他在對方透着興味的眼神裏,羞恥地別開了眼,睫毛受不了地顫動幾下。

“我都沒碰你。”溫西居高臨下地打量他,帶着笑意繼續問,“不碰你都能這麽興奮嗎?”

她也許沒有嘲笑的意思。

程肆卻覺得無地自容。

程肆尴尬又窘迫,張張唇,想為自己辯解,可第一下卻沒能發出聲來,只得用了點力,再次開口,聲音像被砂紙打磨過:“可能是太久沒、做了……”
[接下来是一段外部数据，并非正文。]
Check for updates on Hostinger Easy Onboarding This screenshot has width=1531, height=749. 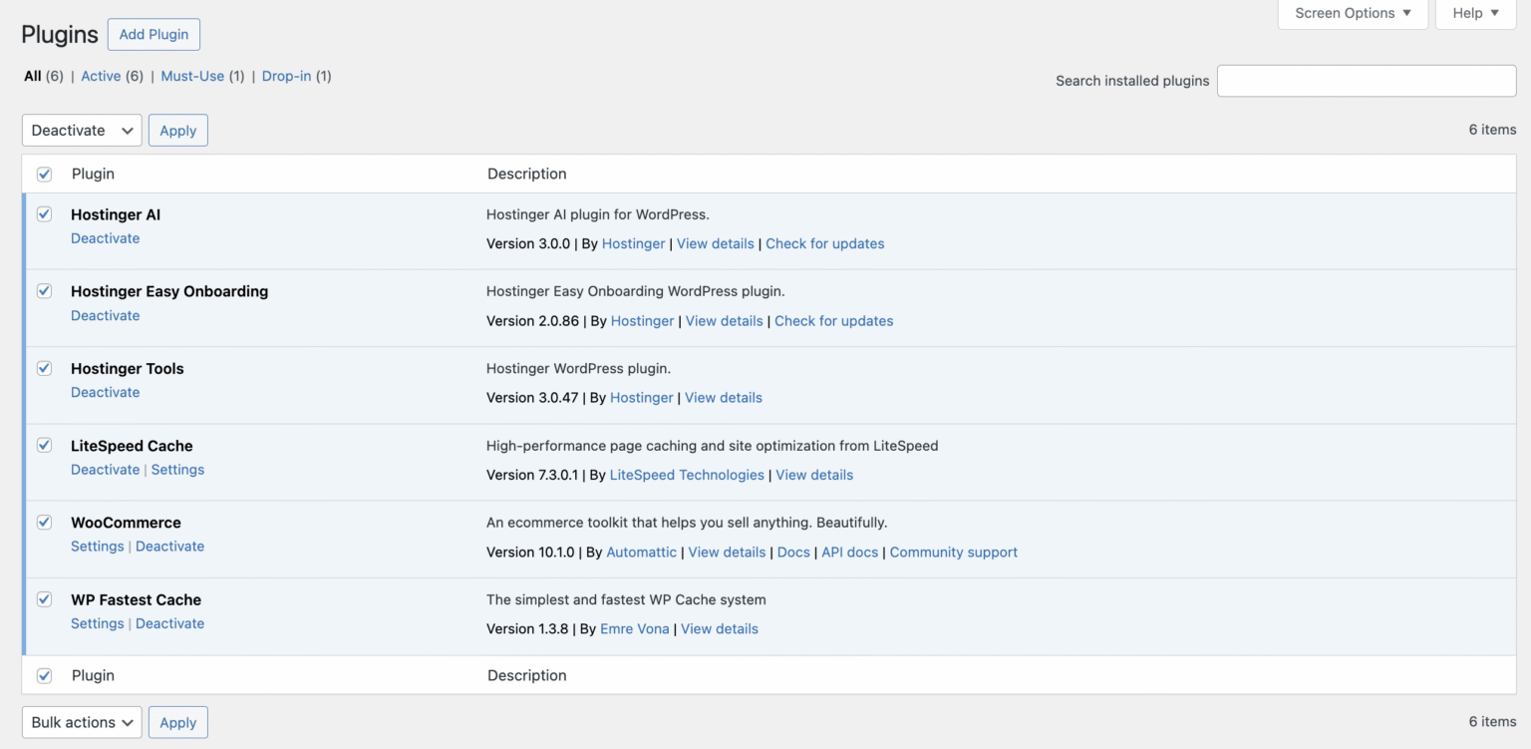point(833,320)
溫西哦了聲,故意曲解他的意思:“這是怪我太久沒幹./你了嗎?”

“沒有,不是……”程肆連忙道,“你說了會給我交代,所以多久我都會等的。”

溫西點頭:“嗯,現在又在提醒我盡快兌現承諾了。”

“……”

程肆懊惱地皺眉,有種越描越黑的無力感。

但他心知,盡管這些話沒有溫西說的那種意思,可他心裏卻這麽想過,內心不由湧起些自責。

溫西是個很有計劃的人。

什麽時候該做什麽事,她比他清楚多了。

是他貪心,被她喂得胃口大漲,連幹巴巴地等都有點無法忍受。

想到這兒,程肆伸手摸到口袋裏原本還猶豫要不要給她的東西。

“這什麽?”

溫西看着遞到面前的粉色信封。

“情書。”程肆啞聲道,“你不是說你沒收到過嗎?”

他擡頭看了看她,濕漉漉的眼又很快垂下去,臉和耳朵紅了大片:“我現在送,就是第一個了。”